Problem to work on: Your answer must be the exact lines of the listing below that run from the line with "Task: Toggle favorite star for Tennis" to the line with "Image resolution: width=786", ends included, and no pictures.

The records:
--

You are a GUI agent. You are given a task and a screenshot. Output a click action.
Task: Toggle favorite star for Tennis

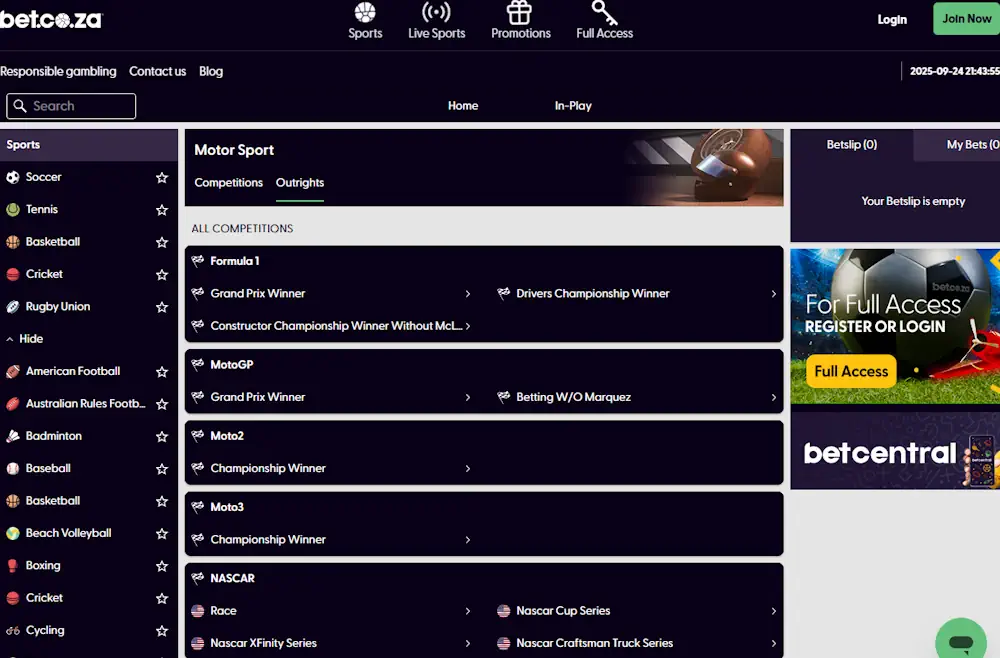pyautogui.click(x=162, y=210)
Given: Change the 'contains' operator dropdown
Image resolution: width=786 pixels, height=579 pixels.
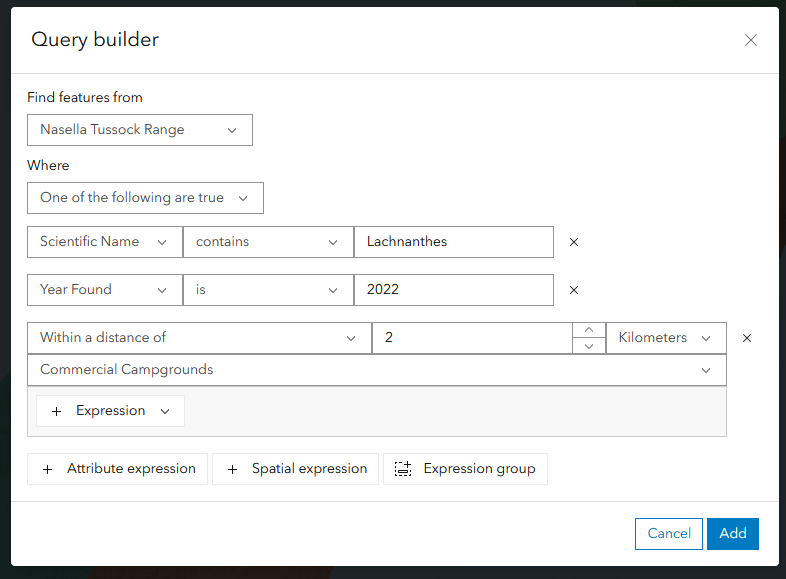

--

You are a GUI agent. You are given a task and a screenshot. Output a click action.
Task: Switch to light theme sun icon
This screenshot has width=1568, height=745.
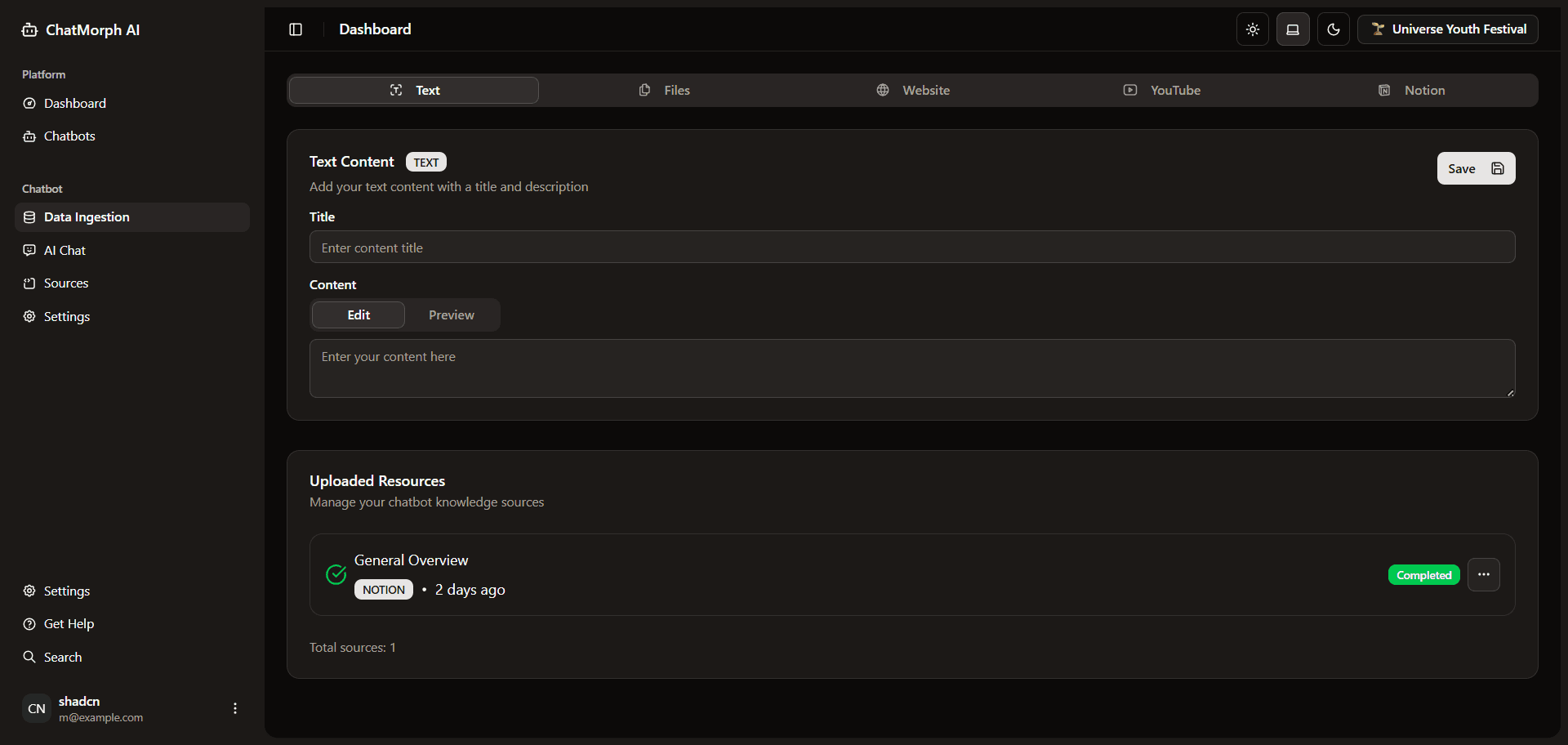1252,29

--

Solution:
Task: Toggle favorite star for Tennis

pyautogui.click(x=162, y=210)
Given: Change the 'contains' operator dropdown
Image resolution: width=786 pixels, height=579 pixels.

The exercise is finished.